Maria Fernandez was just 49 when she was diagnosed with osteoporosis.
The South Miami mother of two had no symptoms and the bone disease was discovered during a routine check-up and bone density test. With an 88-year-old mother with osteoporosis who had broken her hip, Fernandez was at risk for developing the post-menopausal condition.
For several years, Fernandez was on the popular drug Fosamax, until recently the only drug approved to treat osteoporosis. But the medicine had no effect on her condition, so she stopped taking it.
A year ago, Fernandez began a newly approved drug for osteoporosis, Prolia, receiving an injection every six months. Her latest bone density test brought some good news: her condition has improved and her bones are becoming stronger.
“I’m so happy my doctor recommended this,’’ Fernandez said. “Since my mother has osteoporosis, they said I was at risk.’’
Approved in 2010 by the FDA, Prolia is the new generation of osteoporosis drugs, and is being warmly received by many doctors, who have been short on solutions for the common condition that they say appears to be on the increase.

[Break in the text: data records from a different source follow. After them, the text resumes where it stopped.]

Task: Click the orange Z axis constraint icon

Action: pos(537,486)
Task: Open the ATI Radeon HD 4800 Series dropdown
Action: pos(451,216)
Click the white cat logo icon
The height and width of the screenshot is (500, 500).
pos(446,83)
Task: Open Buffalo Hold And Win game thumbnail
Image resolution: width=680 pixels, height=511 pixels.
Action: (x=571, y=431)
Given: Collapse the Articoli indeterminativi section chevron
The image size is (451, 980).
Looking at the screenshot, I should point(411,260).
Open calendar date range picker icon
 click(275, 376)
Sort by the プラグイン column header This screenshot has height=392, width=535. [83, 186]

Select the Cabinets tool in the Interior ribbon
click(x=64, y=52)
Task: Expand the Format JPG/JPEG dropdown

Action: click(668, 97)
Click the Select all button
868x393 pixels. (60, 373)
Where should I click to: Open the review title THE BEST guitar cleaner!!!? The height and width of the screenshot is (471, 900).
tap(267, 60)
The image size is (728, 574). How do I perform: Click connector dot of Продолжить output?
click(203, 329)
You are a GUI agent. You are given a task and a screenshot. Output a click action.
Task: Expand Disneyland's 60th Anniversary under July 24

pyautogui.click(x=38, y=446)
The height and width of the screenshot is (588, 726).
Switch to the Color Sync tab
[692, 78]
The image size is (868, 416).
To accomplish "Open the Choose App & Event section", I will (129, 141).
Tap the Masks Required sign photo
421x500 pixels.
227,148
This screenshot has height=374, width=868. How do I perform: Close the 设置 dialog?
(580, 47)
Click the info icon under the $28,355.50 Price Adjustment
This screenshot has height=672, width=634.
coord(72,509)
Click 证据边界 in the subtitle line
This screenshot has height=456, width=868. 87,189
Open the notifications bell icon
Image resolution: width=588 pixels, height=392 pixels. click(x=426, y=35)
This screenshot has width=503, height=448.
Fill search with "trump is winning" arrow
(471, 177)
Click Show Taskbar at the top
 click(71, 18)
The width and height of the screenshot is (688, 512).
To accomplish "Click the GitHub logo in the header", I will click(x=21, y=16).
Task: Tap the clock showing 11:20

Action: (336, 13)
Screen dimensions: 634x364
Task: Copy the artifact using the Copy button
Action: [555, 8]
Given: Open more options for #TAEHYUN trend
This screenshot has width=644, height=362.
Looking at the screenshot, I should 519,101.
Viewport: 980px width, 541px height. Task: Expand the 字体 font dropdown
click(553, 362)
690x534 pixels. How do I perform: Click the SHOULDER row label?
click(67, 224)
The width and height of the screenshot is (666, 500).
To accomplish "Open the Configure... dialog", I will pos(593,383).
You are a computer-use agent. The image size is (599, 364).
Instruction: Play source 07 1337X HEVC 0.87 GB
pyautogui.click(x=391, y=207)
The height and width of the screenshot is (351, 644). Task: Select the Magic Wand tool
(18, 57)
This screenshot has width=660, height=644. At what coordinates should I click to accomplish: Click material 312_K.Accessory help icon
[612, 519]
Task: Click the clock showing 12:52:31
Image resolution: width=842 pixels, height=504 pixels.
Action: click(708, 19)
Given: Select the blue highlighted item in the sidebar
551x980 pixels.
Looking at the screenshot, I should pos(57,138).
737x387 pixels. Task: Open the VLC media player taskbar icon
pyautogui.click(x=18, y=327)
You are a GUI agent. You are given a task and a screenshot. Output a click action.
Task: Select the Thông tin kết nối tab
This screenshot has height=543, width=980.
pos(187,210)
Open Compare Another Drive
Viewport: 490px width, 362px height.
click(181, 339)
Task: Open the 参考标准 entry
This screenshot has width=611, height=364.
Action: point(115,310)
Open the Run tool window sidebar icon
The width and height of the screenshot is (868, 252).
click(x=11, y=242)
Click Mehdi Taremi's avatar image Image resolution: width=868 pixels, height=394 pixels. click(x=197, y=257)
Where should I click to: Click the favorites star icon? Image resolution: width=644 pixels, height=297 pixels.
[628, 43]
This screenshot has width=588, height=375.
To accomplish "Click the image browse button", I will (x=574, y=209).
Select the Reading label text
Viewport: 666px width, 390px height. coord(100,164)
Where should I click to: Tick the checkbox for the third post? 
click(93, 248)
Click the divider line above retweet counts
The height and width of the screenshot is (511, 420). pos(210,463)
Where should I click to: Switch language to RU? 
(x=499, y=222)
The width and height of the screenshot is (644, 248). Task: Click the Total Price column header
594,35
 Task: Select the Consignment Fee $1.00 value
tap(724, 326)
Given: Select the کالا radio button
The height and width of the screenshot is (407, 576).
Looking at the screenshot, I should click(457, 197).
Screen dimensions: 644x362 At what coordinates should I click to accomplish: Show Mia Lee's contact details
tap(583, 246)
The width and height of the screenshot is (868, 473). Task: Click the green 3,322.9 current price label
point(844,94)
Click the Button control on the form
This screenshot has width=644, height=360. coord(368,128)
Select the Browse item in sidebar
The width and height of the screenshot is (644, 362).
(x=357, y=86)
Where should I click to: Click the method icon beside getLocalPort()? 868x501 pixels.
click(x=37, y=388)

Osteoporosis has traditionally been the disease of grandmothers, hitting one out of every two women in their twilight years. Diagnosed primarily through bone density tests, osteoporosis causes bones to became fragile and leads to fractures. Some 80 percent of patients are female, although men are increasingly being treated for the condition.
The condition is closely linked to the lack of estrogen production following menopause, and doctors say it is on the rise now that doctors are reluctant to prescribe post-menopausal estrogen treatment because of cancer concerns. Additionally, a sedentary lifestyle, poor diet and lack of sunlight are contributing factors, all leading to a troubling trend.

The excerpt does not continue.